Muhammad Arfan (born 22 January 1998 in Makassar) is an Indonesian professional footballer who plays as a midfielder for Liga 1 club PSM Makassar and the Indonesia national team.

Club career

Early career
In 2010, Arfan started his football career when joined SSB Hasanudin in the 2010 Danone Nations Cup. At that time, Arfan and his team mates succeeded in bringing the champions in the regional level, which later became the representative of South Sulawesi in the national level, and ini Jakarta, they only ranked third.

PSM Makassar
He played in 2016 Indonesia Soccer Championship U-21 and then joined the senior team of PSM Makassar. Arfan made his professional debut on 16 April 2017 in a match against Persela Lamongan. On 1 November 2021, Arfan scored his first goal for PSM in the 28th minute against Persita Tangerang at the Manahan Stadium, Surakarta.

■ COLLECTED MATERIAL ■
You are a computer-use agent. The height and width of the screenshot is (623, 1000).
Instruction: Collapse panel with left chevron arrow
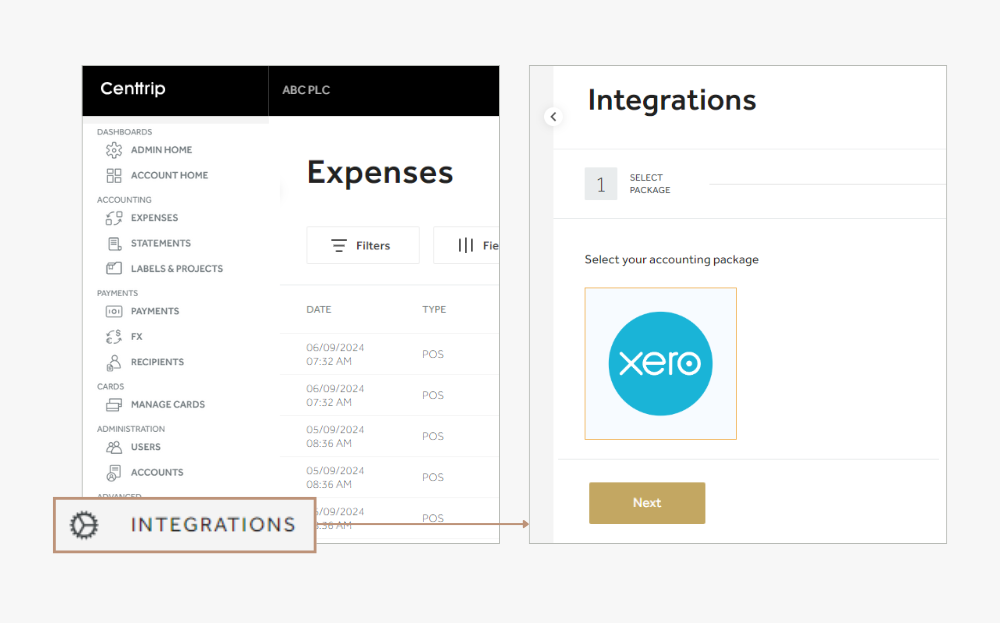[x=554, y=117]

■ PROBLEM ■
Reproduce the Muhammad Arfan biography above word for word, from its opening sentence through its final one.

■ TASK ANSWER ■
Muhammad Arfan (born 22 January 1998 in Makassar) is an Indonesian professional footballer who plays as a midfielder for Liga 1 club PSM Makassar and the Indonesia national team.

Club career

Early career
In 2010, Arfan started his football career when joined SSB Hasanudin in the 2010 Danone Nations Cup. At that time, Arfan and his team mates succeeded in bringing the champions in the regional level, which later became the representative of South Sulawesi in the national level, and ini Jakarta, they only ranked third.

PSM Makassar
He played in 2016 Indonesia Soccer Championship U-21 and then joined the senior team of PSM Makassar. Arfan made his professional debut on 16 April 2017 in a match against Persela Lamongan. On 1 November 2021, Arfan scored his first goal for PSM in the 28th minute against Persita Tangerang at the Manahan Stadium, Surakarta.